(創薬等PF・構造生命科学ニュースウオッチ 2016/09/20)
  • プロテオミクスをゲノミクス(さらには、トランスクリプトミクス、リン酸化プロテオミクス)に重ね合わせて、癌の分子基盤を解き明かす試み2編 
    Cell 論文 corresponding authors: Daniel W. Chan (Johns Hopkins Medical Inst.); Karin D. Rodland (Pacific Northwest National Lab.) 
    Nat. Common. 論文 corresponding authors: Ernst Lengyel (U. Chicago); Matthias Mann (MPI Biochemistry)
  • [Cell 論文]
    • Clinical Proteomic Tumor Analysis Consortium (CPTAC) の研究成果。

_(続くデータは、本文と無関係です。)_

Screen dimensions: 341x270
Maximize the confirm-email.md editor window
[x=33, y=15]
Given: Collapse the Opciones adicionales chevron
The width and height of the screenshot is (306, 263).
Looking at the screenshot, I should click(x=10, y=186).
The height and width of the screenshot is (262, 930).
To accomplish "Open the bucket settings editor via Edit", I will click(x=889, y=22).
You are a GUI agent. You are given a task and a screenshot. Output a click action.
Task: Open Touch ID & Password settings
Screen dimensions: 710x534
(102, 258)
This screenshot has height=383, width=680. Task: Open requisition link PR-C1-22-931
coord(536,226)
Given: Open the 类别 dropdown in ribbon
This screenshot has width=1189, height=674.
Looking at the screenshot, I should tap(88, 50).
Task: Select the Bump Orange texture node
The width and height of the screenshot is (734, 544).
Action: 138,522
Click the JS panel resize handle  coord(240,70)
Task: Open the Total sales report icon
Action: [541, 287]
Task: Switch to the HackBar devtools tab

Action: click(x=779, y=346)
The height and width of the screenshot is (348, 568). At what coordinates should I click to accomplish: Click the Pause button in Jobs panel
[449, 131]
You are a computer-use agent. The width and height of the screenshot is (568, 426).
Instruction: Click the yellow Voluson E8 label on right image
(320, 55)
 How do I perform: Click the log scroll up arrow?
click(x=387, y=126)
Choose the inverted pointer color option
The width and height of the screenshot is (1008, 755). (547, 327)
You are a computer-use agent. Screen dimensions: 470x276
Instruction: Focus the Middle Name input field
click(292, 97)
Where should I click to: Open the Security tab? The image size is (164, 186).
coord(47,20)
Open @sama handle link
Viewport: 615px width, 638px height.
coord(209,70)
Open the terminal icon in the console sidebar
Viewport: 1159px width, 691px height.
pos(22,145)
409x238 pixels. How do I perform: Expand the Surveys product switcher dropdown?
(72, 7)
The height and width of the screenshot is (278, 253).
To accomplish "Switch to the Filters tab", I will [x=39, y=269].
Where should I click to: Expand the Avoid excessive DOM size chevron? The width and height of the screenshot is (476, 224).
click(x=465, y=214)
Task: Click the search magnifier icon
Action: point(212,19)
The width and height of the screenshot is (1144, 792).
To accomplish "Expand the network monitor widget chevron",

    • 癌シーケンシングプロジェクトであるThe Cancer Genome Atlas (TCGA)由来の169種類の悪性度が高い漿液性卵巣腫瘍(high-grade serous ovarian cancer, HGSOC)(*)を含む174種類の卵巣腫瘍のプロテオームを液体クロマトグラフィー質量分析法(LC-MS/MS)によって測定し、同定・定量化したタンパク質9,600種類のうち全てのHGSOCサンプルに存在した3,586タンパク質を対象として、プロテオミクスとトランクリプトミクスの統合解析を行った。また、69種類についてはリン酸化プロテオミクスのデータを取得し統合解析に利用した。 
      (*) 原論文とRESEARCH HIGHLIGHTSでは略語としてHGSCs (high-grade serous carcinomas) が使われている。
      • HGSOCの特徴であり染色体不安定性の指標である体細胞におけるコピー数多型異常(copy number alternatoins, CNA)がタンパク質の量に与える影響:異なる染色体上の4領域に存在するCNAsが、翻訳後修飾を介して200を超えるtrans にタンパク質の量を調節することが示唆された。これらのタンパク質は癌の進行をもたらすプロセスに集中し、臨床データとの重ね合わせからCNA領域と予後が相関することが見られた。
      • 遺伝子の相同修復機構の欠陥とヒストンH4のアセチル化が相関し、このアセチル化を指標として患者を層別化可能なことを見出した。
      • リン酸化ペプチドを定量化しPID(pathway interaction database)のパスウエイにマッピングし、リン酸化タンパク質、タンパク質またはmRNAのレベルに基づいてパスウエイをランク付けし、全生存期間との相関を見ることから、短い全生存期間の患者由来のサンプルにおいて活性化している15種類のシグナル伝達ネットワークを同定した(トランスクリプトミクスのデータの解析から同定できたのは1種類のネットワーク)。
  • [Nat. Common. 論文]
    • 8種類のHGSOC組織、30種類の細胞株(浸潤性卵巣腫瘍26種、子宮頸癌2種、不死化卵巣表層上皮細胞2種)、および卵管上皮初代細胞3種)のプロテオームをLC-MS/MSで解析。
    • 10,000を超すタンパク質の定量化に基づいて細胞株は3つのカテゴリーに分類された:上皮細胞;明細胞;間葉系細胞
    • 今回測定したプロテオームデータに加えてCPTAC/TCGAのプロテオームデータセットを、上皮性と間葉系の腫瘍クラスターへと明確に層別化する67種類のタンパク質で構成される指標(signature)を同定した。
    • プロテオミクスに基づく細胞株と腫瘍組織双方の層別化は、HGSOCの起源(卵管由来か卵巣表層上皮由来か)とHGSOCドライバータンパク質への手がかりを与えた。また、今回開発使用した効率的かつ高感度なプロテオミクス解析ワークフローの有用性が実証された。